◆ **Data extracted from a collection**
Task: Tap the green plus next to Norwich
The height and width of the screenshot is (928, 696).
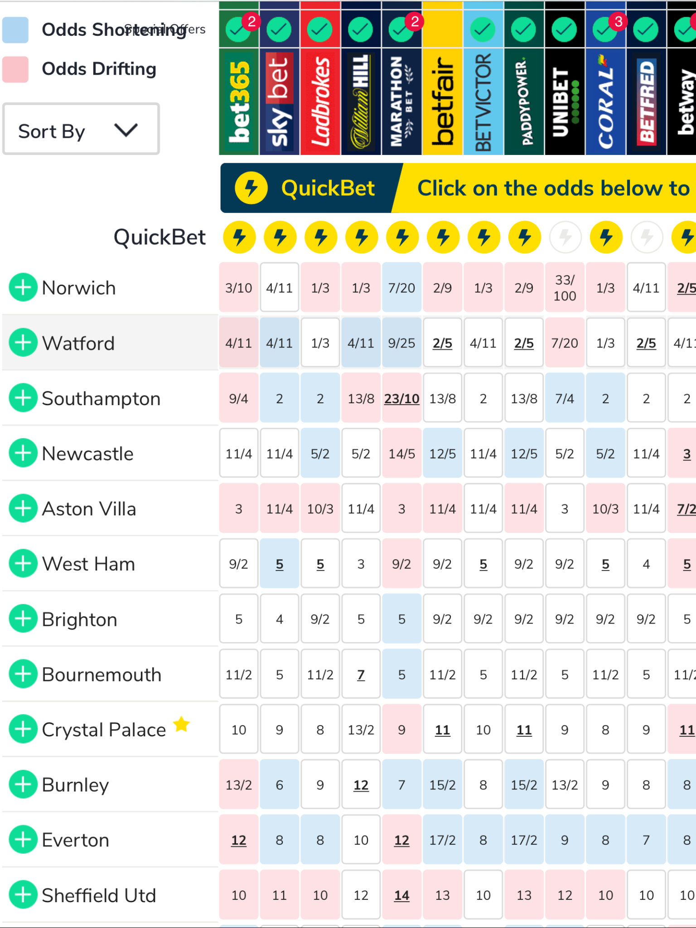Action: tap(23, 287)
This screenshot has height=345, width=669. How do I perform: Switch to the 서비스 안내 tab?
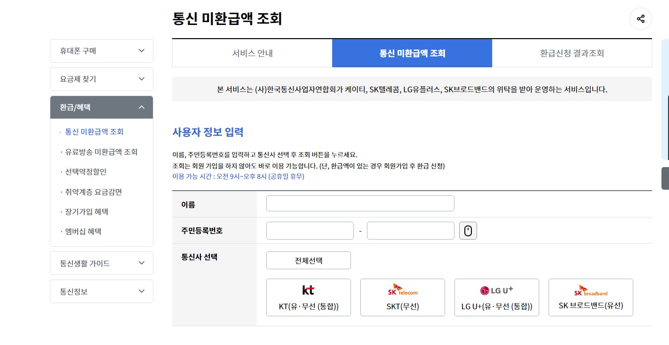[252, 53]
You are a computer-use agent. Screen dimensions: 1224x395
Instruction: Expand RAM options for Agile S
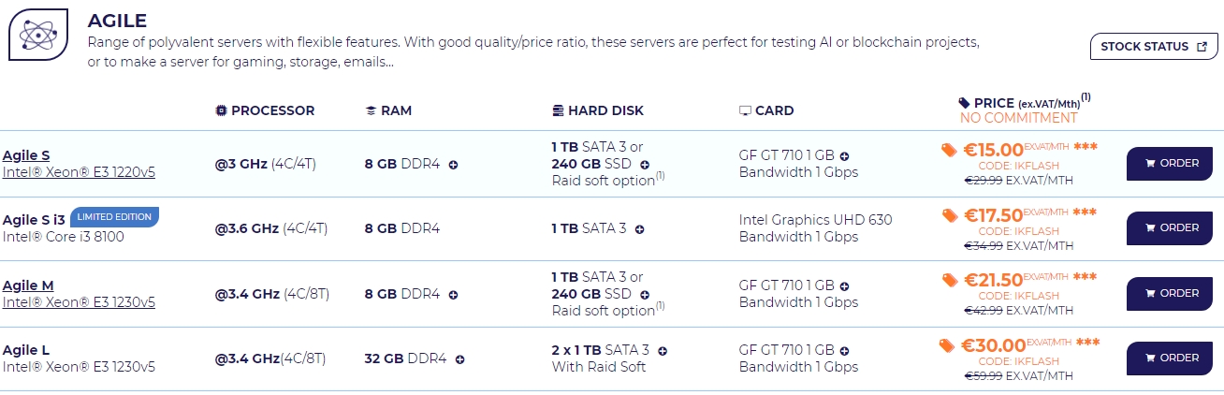(454, 164)
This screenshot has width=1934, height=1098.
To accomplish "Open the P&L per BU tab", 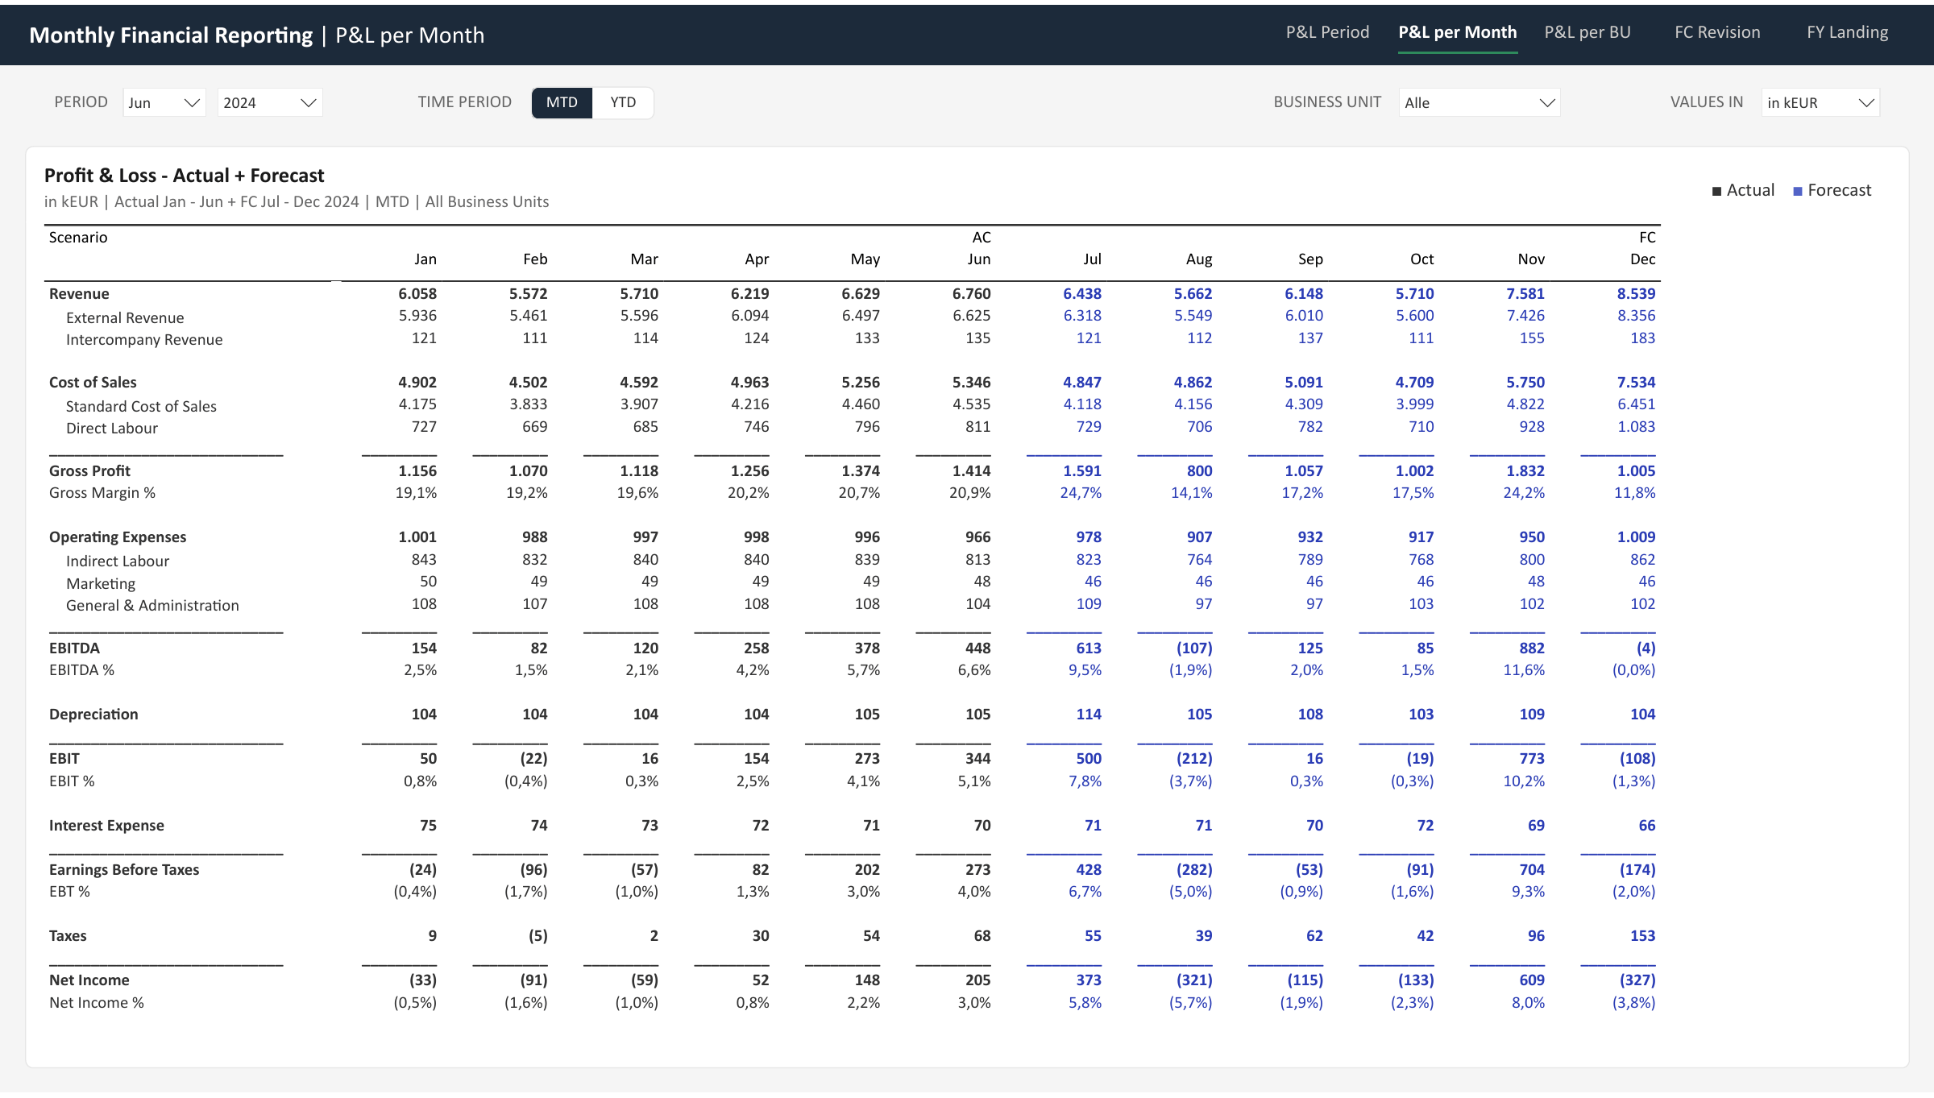I will 1587,32.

◆ **WHAT TO WORK ON**
Only one thing is wanted here, an exact copy of the lines from the first line above through the line containing "You are a computer-use", minus any picture.

◆ **EXERCISE ANSWER**
Task: Tap the green plus next to Norwich
The height and width of the screenshot is (928, 696).
Action: tap(23, 287)
This screenshot has height=345, width=669. How do I perform: Switch to the 서비스 안내 tab?
[252, 53]
You are a computer-use agent. Screen dimensions: 1224x395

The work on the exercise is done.